Un an plus tard, un grand quotidien consacre à la fournée suivante quatre lignes : aucun nom de poète, aucune appréciation du contenu de ces «élégants petits volumes bleus, bilingues, tirés à mille exemplaires».
Travaillez bien vos traductions de poèmes, chers collègues ; mais veillez d'abord à ce qui compte plus que tout, s'agissant de poésie : la présentation.
Déçu par mes lecteurs : ils ont totalement boudé, en 96, les deux Cahiers grecs de l'ancienne formule, non-bilingues et plus spartiates dans leur présentation, au profit des trois jolis nouveaux, coédités, pourtant trois fois et demie plus chers. Je me dois d'exprimer mon dépit dans la présentation des Cahiers de 97 :
«Ce qui pourrait amener des réflexions amères. Que cherchent les acheteurs de poésie : lire des poèmes ? meubler d'un bel objet leur bibliothèque, ou celle d'amis intellos ? s'offrir, grâce au bilingue, une petite séance de zapping linguistique où la poésie n'a qu'une part subalterne ?»
Je suis sans doute un peu injuste : ce qui a causé l'échec de Papadìtsas et Traïanos, c'est peut-être aussi qu'ils sont des poètes plus difficiles que Christianòpoulos et Patrìkios, les best-sellers...
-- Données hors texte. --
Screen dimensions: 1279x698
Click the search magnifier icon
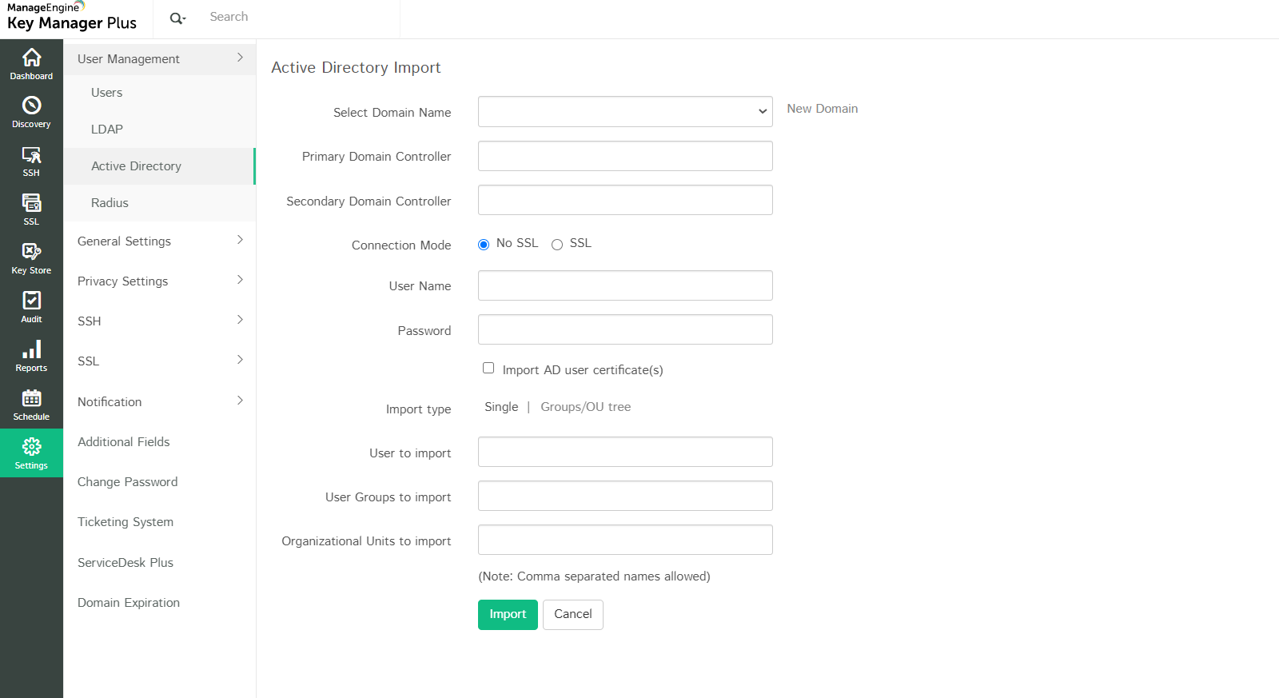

Mon nouvel associé n'a pas l'air d'apprécier ma diatribe. Un éditeur qui houspille son public, ça le dépasse. Insensible à la grandeur insolite de la chose, suant d'angoisse à l'idée de perdre un ou deux clients susceptibles, il me fait comprendre que je dois «modifier» la phrase.
Je m'exécute en bougonnant. Je coupe le passage avec une furieuse envie de laisser tomber reliures et beau papier pour me retrouver pauvre et libre comme avant.